> [Directions for this task]: Revise the lines below so that every instance of "icon" becomes "symbol", with everything else left unchanged. Omit the pictures from your version.

> [Given entries]:
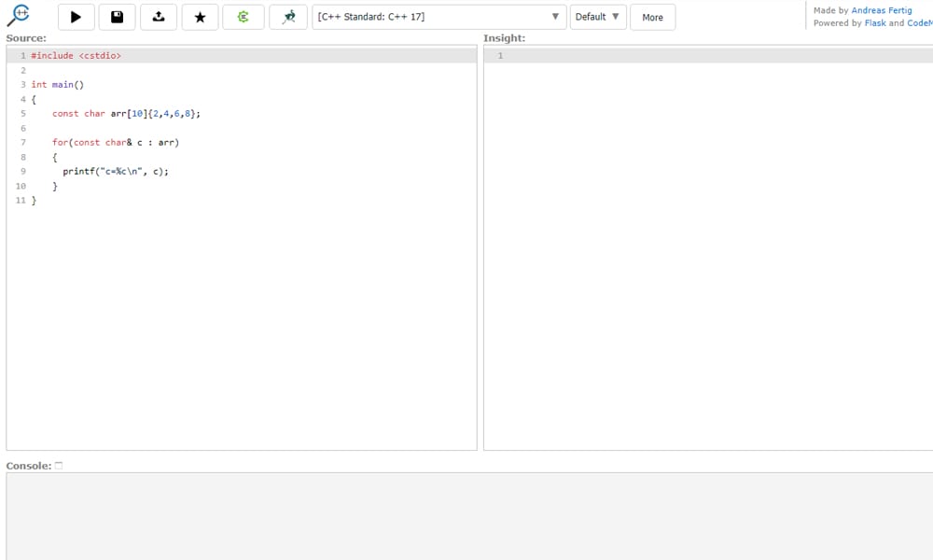
Task: Open the C++ Standard dropdown
Action: tap(429, 17)
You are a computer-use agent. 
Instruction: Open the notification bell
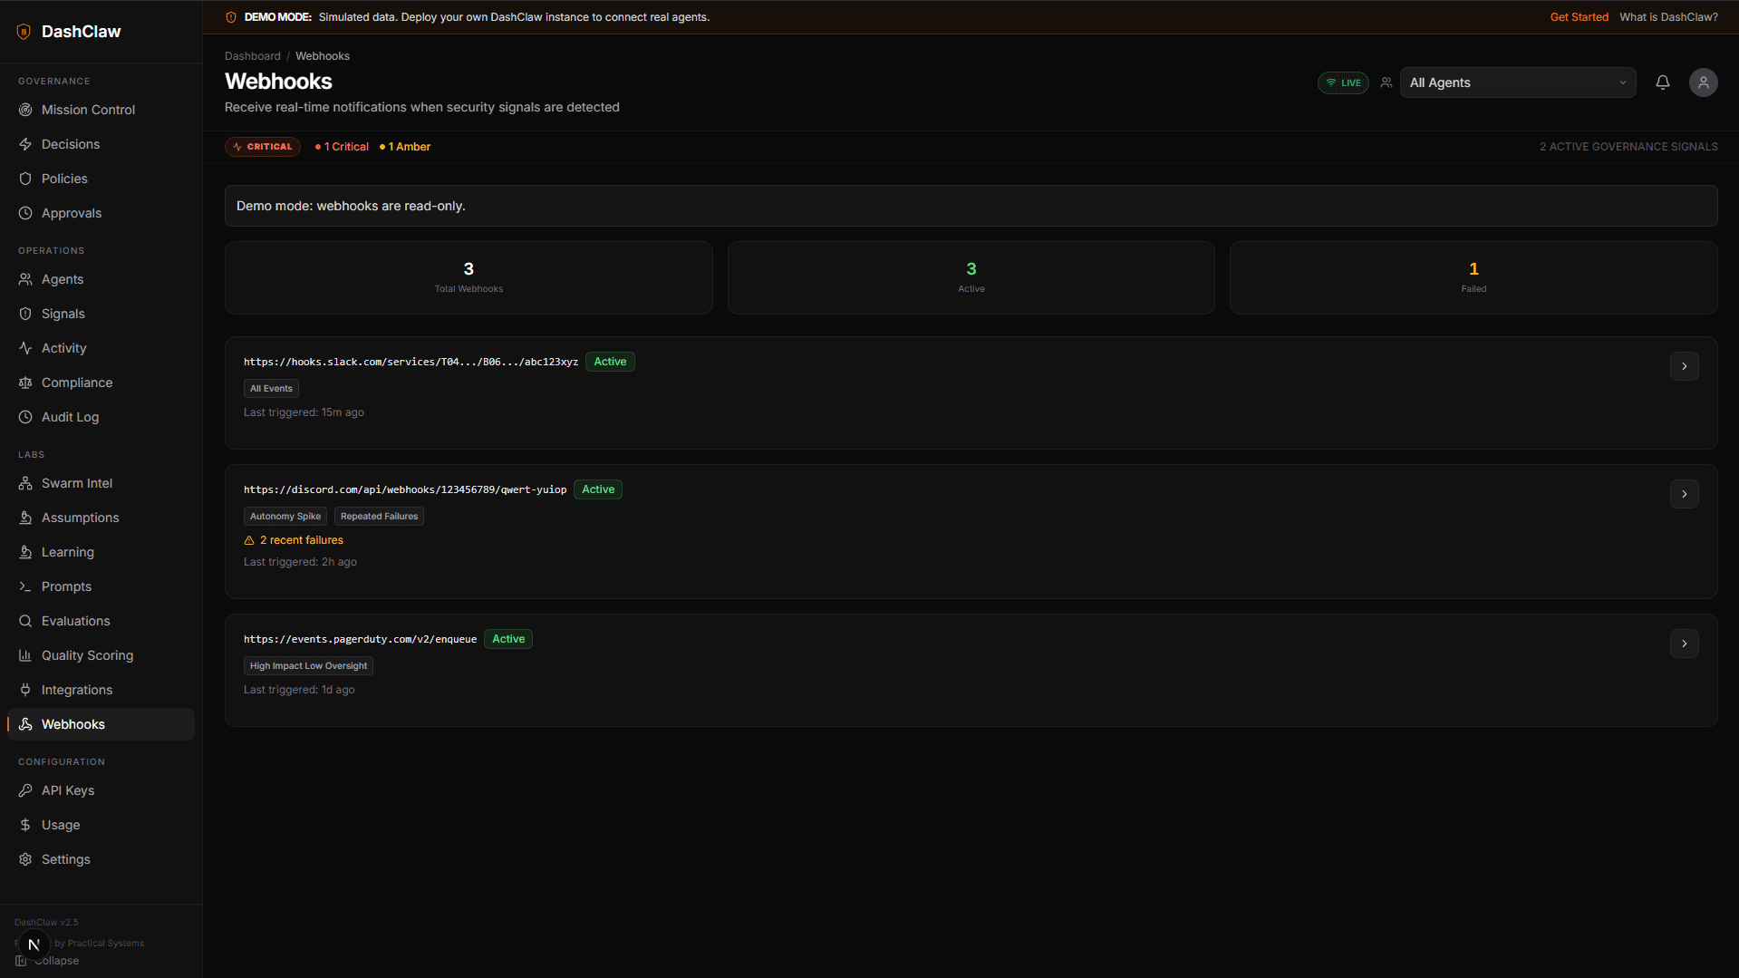coord(1662,82)
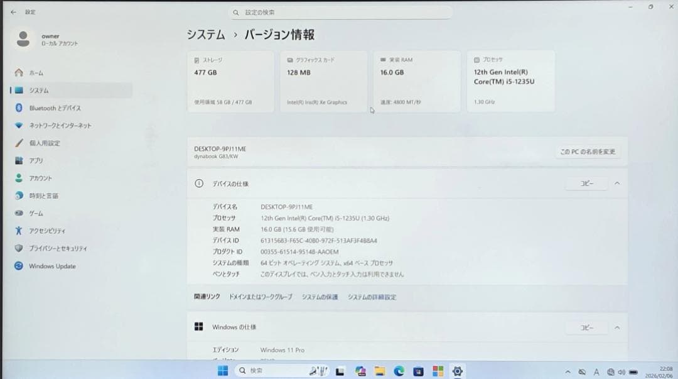Click the IME language indicator "A" in taskbar
678x379 pixels.
(596, 371)
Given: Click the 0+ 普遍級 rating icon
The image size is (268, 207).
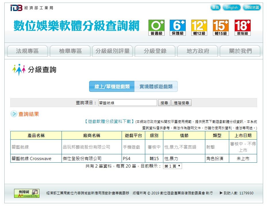Looking at the screenshot, I should 156,28.
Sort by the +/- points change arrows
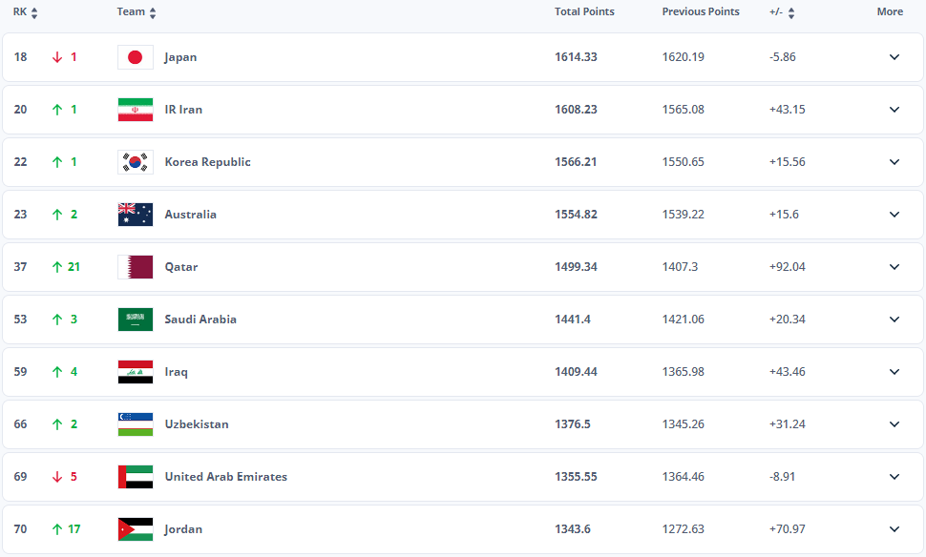Image resolution: width=926 pixels, height=557 pixels. 791,13
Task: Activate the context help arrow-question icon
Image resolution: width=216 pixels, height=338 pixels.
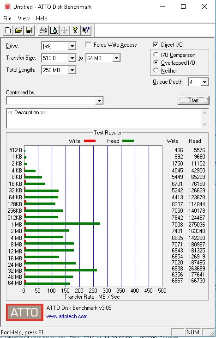Action: (86, 30)
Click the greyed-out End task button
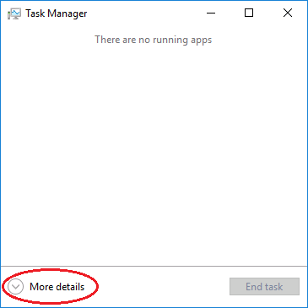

> [Output below]:
Task: Open the C++ Standard dropdown
Action: tap(429, 17)
You are a computer-use agent. 
Instruction: Open the notification bell
coord(1662,82)
Click the IME language indicator "A" in taskbar
678x379 pixels.
(596, 371)
Given: Click the 0+ 普遍級 rating symbol
The image size is (268, 207).
Looking at the screenshot, I should 156,28.
Sort by the +/- points change arrows
Image resolution: width=926 pixels, height=557 pixels. 791,13
Task: Activate the context help arrow-question symbol
Image resolution: width=216 pixels, height=338 pixels.
Action: (86, 30)
Click the greyed-out End task button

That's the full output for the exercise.